Zero waste: Because we must

OpinionEnvironment
26 Jan 2026 • 12:08 AM MYT
The Manila Times
The Manila Times

One of the longest-running English broadsheets in the Philippines

image is not available

JOHN Lennon imagined a world with “all the people living life in peace.” President John F. Kennedy told his fellow Americans “to ask not what your country can do for you — ask what you can do for your country.” The late Reverend Martin Luther King Jr. had a dream about an America without racism and discrimination: “And so even though we face the difficulties of today and tomorrow, I still have a dream.”

The Zero Waste movement and everyone who wants to live in — and pass on to children, grandchildren and all future generations — a safe, clean, healthy environment, see the “difficulties of today and tomorrow.” But they still have a dream. They still imagine. They may be dreamers, but we are not the only ones. They ask not what the environment can do for them but what they can do for the environment.

This doesn’t mean that they — we — are naive and don’t recognize the realities. I myself look at the amount of solid waste that I generate. It is shocking how many of the ordinary goods that I consume or use — juice, milk, soy sauce, peanut butter, lotion, laundry soap, you name it — come in plastic packaging, most of which can neither be reused nor recycled. It will remain in the environment forever, pollute soil, water and air. This can’t be right. How can we live with this? How can we accept it as something inevitable?

The “enormity of [the plastic] waste crisis,” to borrow from Ocean Conservancy, is obvious. With the tragedy-stricken Binaliw landfill closed, Cebu City is now desperately looking for a new, permanent disposal site for its 600-800-ton daily haul of trash. Nearby LGUs don’t want it, as accepting such volumes would quickly reduce the lifespan of their own landfills. Incidentally, 1,000 tons of trash were reportedly collected after the Sinulog Grand Parade alone. Despite finding itself in the middle of a garbage disposal crisis, Cebu City missed the opportunity to rally businesses and spectators to shun single-use plastics and other disposables.

Ask not what your LGU can do for you, but what you can do for your LGU. The benefit of waste avoidance actually returns to us. Less garbage generated, more diverted to reuse, recycling and composting, less to be hauled. This means savings. Ask not what the environment can do for you. It is time we acknowledge how the decisions we each make every day about what to consume and how to dispose of waste impact on the environment even beyond our lifetime.

This year’s International Zero Waste Month has entered its final week. The Philippine Reuse Consortium is inviting the public to visit its Plastic Solutions Exhibit on Jan. 29–31 and to interact with the Human Library (afternoon of Jan. 31) at Robinsons Galleria, Ortigas. Existing reuse and refill systems in the Philippines will be showcased. By highlighting the viability and environmental benefits of and socioeconomic opportunities offered by the reuse and refill systems, the organizers aim at getting more LGUs, business establishments, entrepreneurs, and other stakeholders to invest in these or similar business models.

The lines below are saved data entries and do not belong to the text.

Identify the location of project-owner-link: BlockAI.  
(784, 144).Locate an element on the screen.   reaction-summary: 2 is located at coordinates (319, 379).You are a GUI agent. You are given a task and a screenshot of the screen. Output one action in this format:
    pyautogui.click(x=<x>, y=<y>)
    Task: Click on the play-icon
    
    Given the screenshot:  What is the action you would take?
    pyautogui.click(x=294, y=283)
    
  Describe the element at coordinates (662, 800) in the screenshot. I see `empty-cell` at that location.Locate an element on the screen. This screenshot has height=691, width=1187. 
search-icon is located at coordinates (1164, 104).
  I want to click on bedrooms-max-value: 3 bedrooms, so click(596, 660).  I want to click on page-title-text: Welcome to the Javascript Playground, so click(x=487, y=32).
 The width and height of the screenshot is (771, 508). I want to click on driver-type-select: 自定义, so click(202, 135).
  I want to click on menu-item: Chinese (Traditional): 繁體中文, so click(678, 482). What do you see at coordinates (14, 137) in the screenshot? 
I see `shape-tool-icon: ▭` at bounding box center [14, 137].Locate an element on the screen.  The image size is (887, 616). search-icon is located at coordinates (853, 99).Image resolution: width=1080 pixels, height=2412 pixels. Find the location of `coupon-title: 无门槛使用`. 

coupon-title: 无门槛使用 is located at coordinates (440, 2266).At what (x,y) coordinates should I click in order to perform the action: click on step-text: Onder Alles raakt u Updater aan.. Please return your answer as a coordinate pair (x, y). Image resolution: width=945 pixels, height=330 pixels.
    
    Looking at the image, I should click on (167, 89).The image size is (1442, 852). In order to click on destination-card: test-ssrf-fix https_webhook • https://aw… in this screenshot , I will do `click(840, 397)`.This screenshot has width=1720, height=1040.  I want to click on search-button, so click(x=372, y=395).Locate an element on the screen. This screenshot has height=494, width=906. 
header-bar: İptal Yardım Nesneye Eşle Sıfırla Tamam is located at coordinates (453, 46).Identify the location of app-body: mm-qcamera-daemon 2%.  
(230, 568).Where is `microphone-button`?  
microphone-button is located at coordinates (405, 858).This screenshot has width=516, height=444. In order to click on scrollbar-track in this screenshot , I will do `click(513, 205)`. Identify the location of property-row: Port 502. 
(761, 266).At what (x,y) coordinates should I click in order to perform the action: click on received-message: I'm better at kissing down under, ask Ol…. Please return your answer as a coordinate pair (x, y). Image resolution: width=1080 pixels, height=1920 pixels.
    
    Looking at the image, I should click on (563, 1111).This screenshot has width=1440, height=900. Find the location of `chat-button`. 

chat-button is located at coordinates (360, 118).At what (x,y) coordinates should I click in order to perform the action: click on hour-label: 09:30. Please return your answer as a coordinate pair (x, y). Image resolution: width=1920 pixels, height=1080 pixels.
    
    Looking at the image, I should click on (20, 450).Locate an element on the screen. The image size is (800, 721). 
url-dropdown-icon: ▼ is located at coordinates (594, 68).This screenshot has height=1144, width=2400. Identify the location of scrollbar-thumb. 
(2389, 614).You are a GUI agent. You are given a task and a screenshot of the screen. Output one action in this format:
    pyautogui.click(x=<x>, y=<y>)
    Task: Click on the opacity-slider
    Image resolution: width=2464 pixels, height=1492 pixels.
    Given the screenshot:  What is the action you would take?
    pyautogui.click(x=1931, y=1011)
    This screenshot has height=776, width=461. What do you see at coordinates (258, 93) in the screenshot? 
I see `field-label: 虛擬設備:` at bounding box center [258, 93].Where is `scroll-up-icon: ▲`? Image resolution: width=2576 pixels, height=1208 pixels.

The public is also invited to watch the international documentary “Plastic People: The Hidden Crisis of Microplastics” on Jan. 30 (Galleria Ortigas movie house, registration at 10 a.m.). The film “investigates our addiction to plastic and the growing threat of microplastics on human health.”

Dream. Imagine. Ask what you can do. Let our legacy not be mountains of forever-trash or bioaccumulation of toxic chemicals, but a livable, biodiverse Planet Earth. True, it seems like an impossible dream, but faced with the reality of the triple planetary crisis — climate change, biodiversity loss, and pollution in general, plastic pollution in particular — it is imperative not to surrender.

The Regenerate Leap

Stuart Green all but surrendered. Nine years ago, he lost his wife to a violent crime. Three young children lost their loving mother. The family was plunged into what seemed a bottomless abyss. The happy life in Bohol came to an abrupt end. Green, in his book “The Regenerate Leap: How Leaders Transform Crisis into Enduring Growth” (available on Amazon.com), narrates how he and his children came through. Like a forest after fire, they regenerated, individually and together as a family. Hours and hours of reflections and conversations, hundreds of books later, a path or framework for transforming crisis into capacity and growth emerged. A framework that “can be applied not just to individual healing, but to leadership, organizations and communities,” Dr. Alexandra Richman writes in the foreword.

Green lays out suggested reading paths (chapters). Type and stage of crisis in which the reader finds himself or his organization will determine the most relevant reading path. But one doesn’t have to be in the middle of a crisis to appreciate “The Regenerate Leap.” While the reader may not find everything applicable, he will find hope and inspiration, even between the lines.